Солнце спускалось за скалы на западном берегу бухты, заливая все вокруг золотистым светом. Стивен Донован задумался о капризах человеческого сердца. Да, Ричард прав. Любовь приходит к нам без приглашения, как незваная гостья. Ричард пытался защититься, выбрав в супруги сестру, которую он жалел и которой стремился помочь.
— Если ты женишься на Лиззи Лок, — наконец заговорил Донован, — ты потеряешь свободу. Когда-нибудь этот союз станет для тебя обузой.
— Значит, вы не советуете мне жениться на ней?
— Да.
— Я подумаю, — пообещал Ричард и поднялся.
* * *
В понедельник утром Ричард попросил у майора Росса разрешения повидаться с преподобным мистером Джонсоном, а также с каторжницей Элизабет Лок, сообщив, что намерен просить ее руки.
В свои двадцать с небольшим лет мистер Джонсон был круглолицым, полногубым, слегка женственным мужчиной в безупречно чистом облачении — от накрахмаленного белого галстука до черной сутаны. Последняя скрывала увесистое брюшко: священник вовсе не желал выглядеть упитанным в этом голодном краю.

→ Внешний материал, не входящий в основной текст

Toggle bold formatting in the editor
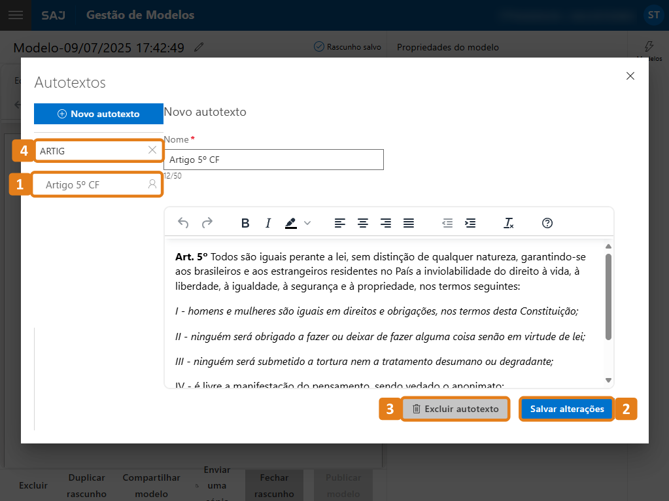 pos(245,223)
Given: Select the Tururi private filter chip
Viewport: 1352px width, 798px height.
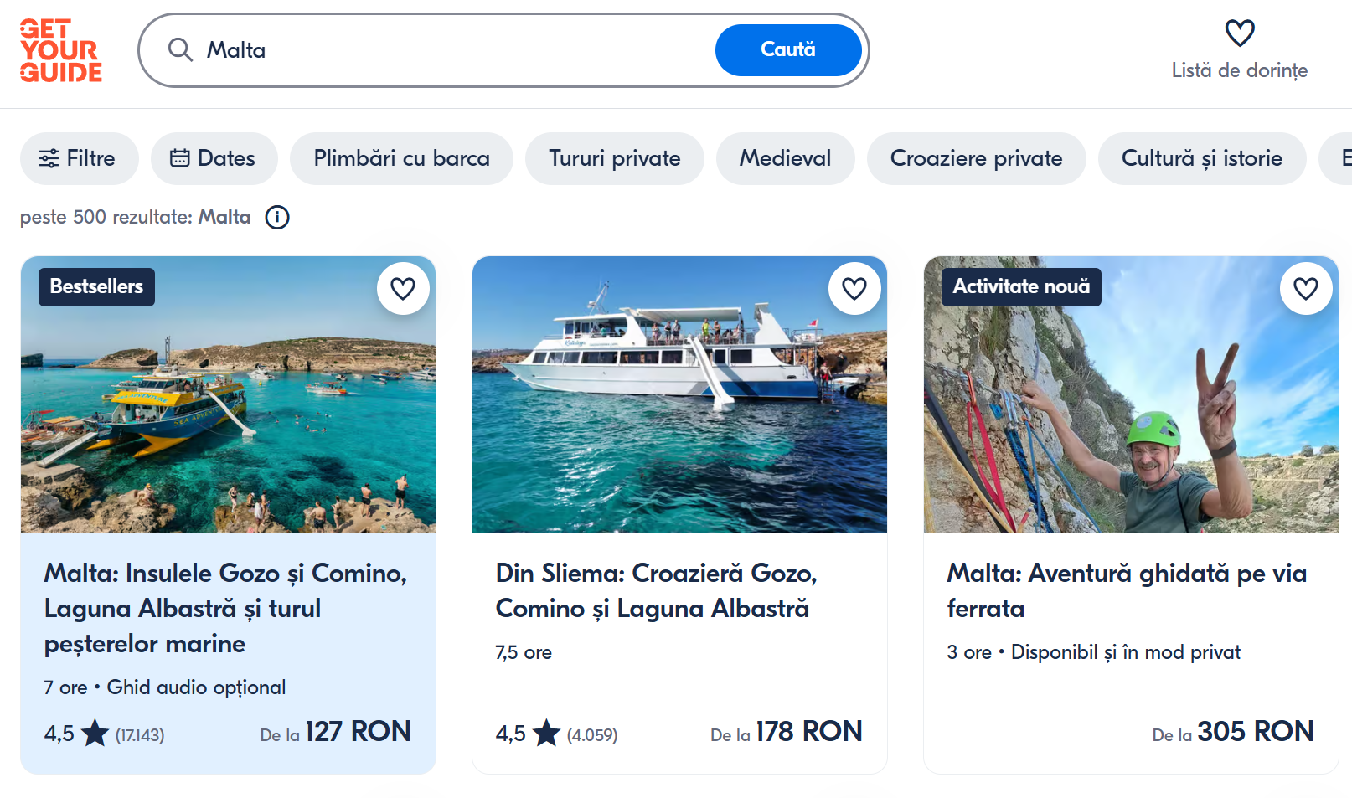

Его блеклые глаза горели рвением, которое кузен Джеймс-священник называл иезуитско-мессианским. В Новом Южном Уэльсе мистер Джонсон нашел себе дело по душе: морально поддерживать прихожан, ухаживать за больными и обездоленными, устанавливать свои порядки в церкви, играть роль благодетеля. Он руководствовался поистине благими намерениями, но был весьма ограниченным человеком и приберегал сострадание исключительно для беспомощных. Взрослых каторжников он считал порочными людьми, души которых незачем спасать. Не будь они порочными, разве они попали бы на каторгу?
Узнав, что кузен Ричарда — священник церкви Святого Иакова в Бристоле, и обнаружив, что сам Морган образован, учтив и откровенен, мистер Джонсон дал свое согласие на брак и решил, что его прихожанин женится на Лиззи Лок во время следующей воскресной службы, чтобы все каторжники убедились в том, как их духовный пастырь преуспел в своих проповедях.

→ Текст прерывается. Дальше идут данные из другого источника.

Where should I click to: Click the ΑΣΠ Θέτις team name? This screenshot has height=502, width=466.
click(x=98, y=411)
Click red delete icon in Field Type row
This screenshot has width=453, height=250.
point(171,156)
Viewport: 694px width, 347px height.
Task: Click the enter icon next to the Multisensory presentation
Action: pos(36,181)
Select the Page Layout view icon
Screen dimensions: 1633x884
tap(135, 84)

После захода солнца Ричард отправился в женский лагерь, показал разрешение священника часовому и спросил, где найти Элизабет Лок. Часовой не сумел ответить ему, но какая-то женщина с ведром воды указала на одну из палаток. Подойдя к ней, Ричард остановился в замешательстве: как постучать в полотняную «дверь» палатки? Не найдя другого выхода, он просто поскреб ногтями по парусине.
— Входи, если ты красавчик! — откликнулся женский голос.

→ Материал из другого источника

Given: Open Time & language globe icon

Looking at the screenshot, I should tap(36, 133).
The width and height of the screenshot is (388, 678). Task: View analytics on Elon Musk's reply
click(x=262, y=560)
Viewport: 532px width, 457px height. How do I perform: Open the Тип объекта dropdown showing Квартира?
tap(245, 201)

Откинув полотнище ткани, заменяющее дверь, Ричард очутился в помещении, где могли бы с удобством разместиться десять женщин. Однако оно служило домом двадцати. По десять узких коек выстроилось бок о бок вдоль длинных стенок палатки, а пространство между ними заполняли самые разные вещи — от шляпной картонки до подстилки, на которой лежала кошка с шестью котятами. Обитательницы палатки, только что поужинавшие у общего костра, уже начинали раздеваться. Все они были худыми, изможденными и шумными. Лиззи лежала на койке, возле которой стояла шляпная картонка.
В палатке стало тихо, девятнадцать пар округлившихся глаз испытующе уставились на Ричарда. Переступая через вещи, он направился к дремлющей Лиззи Лок.
— Уже спишь, Лиззи? — улыбаясь, произнес он.
Она вздрогнула, открыла глаза и недоверчиво взглянула на Ричарда.
— Ричард! О, милый Ричард! — Она спрыгнула с койки, бросилась к нему в объятия и зарыдала.
— Не плачь, Лиззи, — мягко уговаривал Ричард. — Пойдем, нам надо поговорить.
Обняв за талию, Ричард повел ее из палатки под прицельными взглядами девятнадцати пар глаз.
— Везучая ты, Лиззи, — вздохнула немолодая каторжница.
— Вот бы и нам так повезло! — добавила вторая, беременная, с огромным животом.